在日本展出的維梅爾名作《戴珍珠耳環的少女》,總讓觀者百看不厭。這幅畫在維梅爾的作品群中極為特殊,其他肖像畫多刻畫室內景物,但這一幅卻像精確的臉部特寫,焦點全落在少女神情之上。有研究認為,維梅爾當年可能利用了「暗箱」(Camera Obscura)等光學輔助儀器作畫,捕捉到細膩的光影特寫。
那顆奪目的珍珠耳環,據說畫家只用了區區兩筆顏料,便勾勒出那份晶瑩剔透的質感,其筆法之洗鍊實在教人驚嘆。雖然耳環是畫作的靈魂,但學界一直有種饒有趣味的假說:這顆珍珠可能是虛構或廉價的仿冒品。以維梅爾當時拮据的經濟狀況,恐怕買不起碩大的天然真珠。到底這顆珠寶值幾錢?或許其價值早已昇華至藝術層次。
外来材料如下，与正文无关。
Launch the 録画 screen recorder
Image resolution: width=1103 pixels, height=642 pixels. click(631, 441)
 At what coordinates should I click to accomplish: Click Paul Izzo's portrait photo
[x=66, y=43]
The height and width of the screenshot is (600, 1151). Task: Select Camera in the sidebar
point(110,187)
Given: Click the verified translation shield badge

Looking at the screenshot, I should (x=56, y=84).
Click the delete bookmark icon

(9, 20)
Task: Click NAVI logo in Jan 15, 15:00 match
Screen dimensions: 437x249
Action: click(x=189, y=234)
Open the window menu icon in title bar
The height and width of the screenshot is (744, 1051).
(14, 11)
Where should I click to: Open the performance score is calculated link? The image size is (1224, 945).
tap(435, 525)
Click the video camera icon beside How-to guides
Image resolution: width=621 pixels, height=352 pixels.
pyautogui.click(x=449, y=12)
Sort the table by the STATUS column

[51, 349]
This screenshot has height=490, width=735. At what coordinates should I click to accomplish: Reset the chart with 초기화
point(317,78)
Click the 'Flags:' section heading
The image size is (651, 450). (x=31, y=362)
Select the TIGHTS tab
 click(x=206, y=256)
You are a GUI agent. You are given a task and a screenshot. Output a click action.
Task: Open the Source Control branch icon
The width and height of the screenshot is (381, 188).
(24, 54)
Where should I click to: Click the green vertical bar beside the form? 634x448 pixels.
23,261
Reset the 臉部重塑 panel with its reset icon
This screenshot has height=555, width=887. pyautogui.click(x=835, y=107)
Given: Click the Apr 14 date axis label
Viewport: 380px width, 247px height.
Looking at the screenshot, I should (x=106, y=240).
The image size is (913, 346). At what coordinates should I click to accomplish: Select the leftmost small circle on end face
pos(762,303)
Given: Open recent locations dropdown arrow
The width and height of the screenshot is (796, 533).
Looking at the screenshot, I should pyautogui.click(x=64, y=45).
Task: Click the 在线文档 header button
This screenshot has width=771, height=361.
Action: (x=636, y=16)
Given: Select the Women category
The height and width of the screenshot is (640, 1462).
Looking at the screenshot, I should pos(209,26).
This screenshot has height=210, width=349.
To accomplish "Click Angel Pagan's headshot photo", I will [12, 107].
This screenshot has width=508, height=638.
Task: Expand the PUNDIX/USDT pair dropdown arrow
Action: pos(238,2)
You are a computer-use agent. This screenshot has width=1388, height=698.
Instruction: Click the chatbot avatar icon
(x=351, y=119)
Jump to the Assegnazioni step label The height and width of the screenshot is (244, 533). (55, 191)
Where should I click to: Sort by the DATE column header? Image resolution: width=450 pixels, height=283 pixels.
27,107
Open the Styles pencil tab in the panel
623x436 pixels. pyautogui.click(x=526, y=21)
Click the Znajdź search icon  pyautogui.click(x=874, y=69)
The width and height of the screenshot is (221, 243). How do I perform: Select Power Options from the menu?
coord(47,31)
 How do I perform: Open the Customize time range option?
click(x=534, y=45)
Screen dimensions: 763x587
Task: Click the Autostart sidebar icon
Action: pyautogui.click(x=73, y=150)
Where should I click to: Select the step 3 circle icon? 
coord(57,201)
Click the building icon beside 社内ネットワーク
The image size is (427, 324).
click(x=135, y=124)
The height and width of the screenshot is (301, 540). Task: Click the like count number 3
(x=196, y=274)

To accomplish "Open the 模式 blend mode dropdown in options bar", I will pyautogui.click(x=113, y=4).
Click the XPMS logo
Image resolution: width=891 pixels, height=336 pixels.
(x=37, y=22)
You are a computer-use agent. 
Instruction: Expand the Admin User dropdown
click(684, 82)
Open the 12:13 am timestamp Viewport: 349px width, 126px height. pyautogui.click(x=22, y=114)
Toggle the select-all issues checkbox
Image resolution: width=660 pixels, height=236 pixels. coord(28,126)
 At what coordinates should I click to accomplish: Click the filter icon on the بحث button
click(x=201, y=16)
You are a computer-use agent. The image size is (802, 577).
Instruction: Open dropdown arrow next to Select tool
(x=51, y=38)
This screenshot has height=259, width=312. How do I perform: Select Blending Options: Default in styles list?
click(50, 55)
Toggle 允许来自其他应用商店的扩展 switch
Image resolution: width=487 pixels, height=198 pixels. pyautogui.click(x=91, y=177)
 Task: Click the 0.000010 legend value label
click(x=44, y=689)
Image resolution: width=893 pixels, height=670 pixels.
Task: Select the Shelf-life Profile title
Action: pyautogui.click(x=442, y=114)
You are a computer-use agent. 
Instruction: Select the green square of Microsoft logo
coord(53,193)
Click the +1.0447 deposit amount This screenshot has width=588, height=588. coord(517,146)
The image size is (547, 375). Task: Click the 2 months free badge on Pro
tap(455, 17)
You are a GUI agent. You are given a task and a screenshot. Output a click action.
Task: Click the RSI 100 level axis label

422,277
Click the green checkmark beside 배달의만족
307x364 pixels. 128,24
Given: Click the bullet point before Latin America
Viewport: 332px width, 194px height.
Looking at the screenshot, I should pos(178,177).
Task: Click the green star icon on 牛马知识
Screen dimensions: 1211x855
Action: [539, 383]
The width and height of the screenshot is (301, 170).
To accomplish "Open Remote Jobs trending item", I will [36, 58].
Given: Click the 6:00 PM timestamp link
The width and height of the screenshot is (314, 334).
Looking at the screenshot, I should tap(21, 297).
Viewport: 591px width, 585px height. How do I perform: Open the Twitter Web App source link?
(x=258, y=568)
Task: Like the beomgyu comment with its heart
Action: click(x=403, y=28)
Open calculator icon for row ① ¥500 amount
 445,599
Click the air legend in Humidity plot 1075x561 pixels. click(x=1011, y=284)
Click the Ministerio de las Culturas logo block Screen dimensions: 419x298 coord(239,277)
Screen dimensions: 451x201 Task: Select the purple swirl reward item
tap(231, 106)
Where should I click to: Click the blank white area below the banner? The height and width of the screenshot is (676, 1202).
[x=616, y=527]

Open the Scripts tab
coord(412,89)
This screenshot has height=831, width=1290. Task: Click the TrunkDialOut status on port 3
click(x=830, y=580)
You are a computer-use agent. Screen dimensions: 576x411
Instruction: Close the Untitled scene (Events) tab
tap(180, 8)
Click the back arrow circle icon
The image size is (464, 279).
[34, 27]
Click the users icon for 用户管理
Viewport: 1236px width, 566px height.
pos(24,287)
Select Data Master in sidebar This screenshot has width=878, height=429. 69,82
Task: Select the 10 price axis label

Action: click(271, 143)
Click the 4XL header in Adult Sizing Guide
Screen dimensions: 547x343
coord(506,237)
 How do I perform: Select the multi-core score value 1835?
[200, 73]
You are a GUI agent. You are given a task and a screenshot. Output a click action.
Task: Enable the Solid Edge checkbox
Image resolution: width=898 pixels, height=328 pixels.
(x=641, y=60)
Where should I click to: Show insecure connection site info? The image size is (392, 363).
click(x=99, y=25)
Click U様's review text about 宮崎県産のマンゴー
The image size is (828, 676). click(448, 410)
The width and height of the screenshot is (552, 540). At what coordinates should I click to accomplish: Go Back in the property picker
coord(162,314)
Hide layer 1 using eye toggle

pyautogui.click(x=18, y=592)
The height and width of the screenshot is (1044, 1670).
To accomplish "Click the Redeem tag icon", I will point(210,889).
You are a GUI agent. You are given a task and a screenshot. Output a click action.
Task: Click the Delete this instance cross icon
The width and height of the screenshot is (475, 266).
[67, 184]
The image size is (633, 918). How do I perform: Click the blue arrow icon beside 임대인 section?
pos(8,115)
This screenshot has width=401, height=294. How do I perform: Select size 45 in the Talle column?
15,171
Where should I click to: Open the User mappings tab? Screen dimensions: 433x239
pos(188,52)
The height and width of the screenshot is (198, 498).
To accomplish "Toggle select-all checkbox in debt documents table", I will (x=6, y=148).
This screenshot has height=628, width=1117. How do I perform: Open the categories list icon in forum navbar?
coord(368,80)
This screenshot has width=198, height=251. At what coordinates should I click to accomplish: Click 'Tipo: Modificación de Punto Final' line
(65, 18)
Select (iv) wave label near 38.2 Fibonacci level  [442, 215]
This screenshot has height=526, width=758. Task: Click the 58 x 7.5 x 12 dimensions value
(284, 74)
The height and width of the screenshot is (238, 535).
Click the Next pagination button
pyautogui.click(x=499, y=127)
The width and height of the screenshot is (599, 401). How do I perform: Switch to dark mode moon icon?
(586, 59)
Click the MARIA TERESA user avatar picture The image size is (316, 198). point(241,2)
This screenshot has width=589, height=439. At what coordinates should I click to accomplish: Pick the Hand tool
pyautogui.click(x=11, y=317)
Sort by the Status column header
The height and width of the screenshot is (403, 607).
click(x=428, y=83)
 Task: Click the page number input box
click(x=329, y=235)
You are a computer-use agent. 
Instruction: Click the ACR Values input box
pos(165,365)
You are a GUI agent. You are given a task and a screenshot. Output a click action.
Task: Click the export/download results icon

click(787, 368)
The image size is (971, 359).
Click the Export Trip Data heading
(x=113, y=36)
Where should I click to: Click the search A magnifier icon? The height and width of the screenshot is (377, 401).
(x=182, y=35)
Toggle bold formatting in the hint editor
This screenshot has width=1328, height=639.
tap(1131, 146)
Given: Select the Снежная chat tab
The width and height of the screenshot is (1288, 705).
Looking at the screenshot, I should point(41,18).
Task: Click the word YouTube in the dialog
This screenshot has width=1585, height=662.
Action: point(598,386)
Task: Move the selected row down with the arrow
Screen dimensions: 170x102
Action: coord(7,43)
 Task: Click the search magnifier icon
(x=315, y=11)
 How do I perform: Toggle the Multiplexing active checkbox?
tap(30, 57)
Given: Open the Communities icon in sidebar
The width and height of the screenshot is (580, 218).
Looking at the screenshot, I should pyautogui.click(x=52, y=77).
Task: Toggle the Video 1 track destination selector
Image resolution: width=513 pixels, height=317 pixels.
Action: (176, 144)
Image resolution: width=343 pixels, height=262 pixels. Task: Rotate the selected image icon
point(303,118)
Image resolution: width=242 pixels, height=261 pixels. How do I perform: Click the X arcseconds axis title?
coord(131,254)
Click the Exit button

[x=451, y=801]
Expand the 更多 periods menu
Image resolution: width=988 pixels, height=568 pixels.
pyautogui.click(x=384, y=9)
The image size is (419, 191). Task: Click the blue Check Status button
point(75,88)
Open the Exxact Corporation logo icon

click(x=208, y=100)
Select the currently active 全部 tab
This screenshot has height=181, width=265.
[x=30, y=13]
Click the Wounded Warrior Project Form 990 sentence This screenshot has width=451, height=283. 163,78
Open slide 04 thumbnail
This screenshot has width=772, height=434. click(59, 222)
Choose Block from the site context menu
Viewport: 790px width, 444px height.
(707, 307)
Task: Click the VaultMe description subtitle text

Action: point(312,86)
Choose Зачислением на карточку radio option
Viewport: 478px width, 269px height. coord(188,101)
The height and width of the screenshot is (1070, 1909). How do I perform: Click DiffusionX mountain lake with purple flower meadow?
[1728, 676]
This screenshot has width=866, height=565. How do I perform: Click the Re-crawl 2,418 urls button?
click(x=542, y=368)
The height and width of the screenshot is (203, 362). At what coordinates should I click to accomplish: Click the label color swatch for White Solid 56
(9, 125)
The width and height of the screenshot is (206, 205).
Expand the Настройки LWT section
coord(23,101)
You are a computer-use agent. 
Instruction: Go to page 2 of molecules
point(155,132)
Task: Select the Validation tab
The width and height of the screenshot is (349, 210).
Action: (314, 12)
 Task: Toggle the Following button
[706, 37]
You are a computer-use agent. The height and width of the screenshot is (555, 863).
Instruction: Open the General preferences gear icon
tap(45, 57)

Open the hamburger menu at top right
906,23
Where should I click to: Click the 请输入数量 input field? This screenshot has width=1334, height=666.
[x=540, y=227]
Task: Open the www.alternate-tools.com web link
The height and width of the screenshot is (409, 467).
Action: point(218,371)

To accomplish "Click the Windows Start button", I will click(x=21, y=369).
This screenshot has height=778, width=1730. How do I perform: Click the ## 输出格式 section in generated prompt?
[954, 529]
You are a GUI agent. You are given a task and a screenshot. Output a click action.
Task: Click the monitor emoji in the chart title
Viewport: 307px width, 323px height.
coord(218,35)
關於畫中少女的身分,民間有過無數聯想。2003年電影《畫意私情》(Girl with a Pearl Earring)將少女想像成女傭,由史嘉莉·祖安遜與哥連·費夫主演。戲中描述少女戴上女主人珍藏的耳環作畫,結果引發一場家庭風波。雖然電影情節純屬虛構且未必符史實,卻捕捉了藝術家與繆斯間那種超越身分的感官交流,呈現出創作時的靈感迸發。
若以藝術史角度看,這幅畫在當時相當前衛。十七世紀歐洲盛行的肖像畫多採側面姿勢,重點往往在於模特兒的衣飾與裝束,以此彰顯家族顯赫地位。當時女性肖像很多時只是男性的附屬品,猶如一件展現家世的裝飾品。然而,這幅少女圖卻打破了這種身分標籤,以回眸眼神與神態為中心,畫出了人本身的特質。
這份藝術成就亦與當時荷蘭的貿易繁盛息息相關。當時荷蘭疆域涵蓋現今比利時等地,是世界貿易之都,海運發達令該地區極度繁盛,商賈致富後熱衷聘請畫家,從而養活了林布蘭(Rembrandt)與維梅爾等大師。貿易不僅帶來了異國物資與顏料,少女頭上的藍黃頭巾也被視為異國元素,催生了追求戲劇性光影的荷蘭畫派。
少女的身分或許永遠是一個謎,是畫家的女兒瑪麗亞,還是贊助人的後人?這已不可考。正因為背景資料稀缺,才讓這幅畫在1995年華盛頓國家美術館的回顧展中脫穎而出,從宣傳海報一躍成為舉世聞名的文化圖騰。那份不討好鏡頭、充滿自我意志的神情,至今依然跨越時空,引發讀者無盡聯想。